*YOUR GOAL*: What follows is a set of records; repeat all of them exactly.

:: SUPPLIED DATA

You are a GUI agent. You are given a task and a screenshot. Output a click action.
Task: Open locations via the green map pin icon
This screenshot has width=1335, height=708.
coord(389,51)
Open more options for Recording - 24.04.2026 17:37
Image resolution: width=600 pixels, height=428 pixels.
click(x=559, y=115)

::::

*ANSWER TO THE PROBLEM*:
You are a GUI agent. You are given a task and a screenshot. Output a click action.
Task: Open locations via the green map pin icon
This screenshot has width=1335, height=708.
coord(389,51)
Open more options for Recording - 24.04.2026 17:37
Image resolution: width=600 pixels, height=428 pixels.
click(x=559, y=115)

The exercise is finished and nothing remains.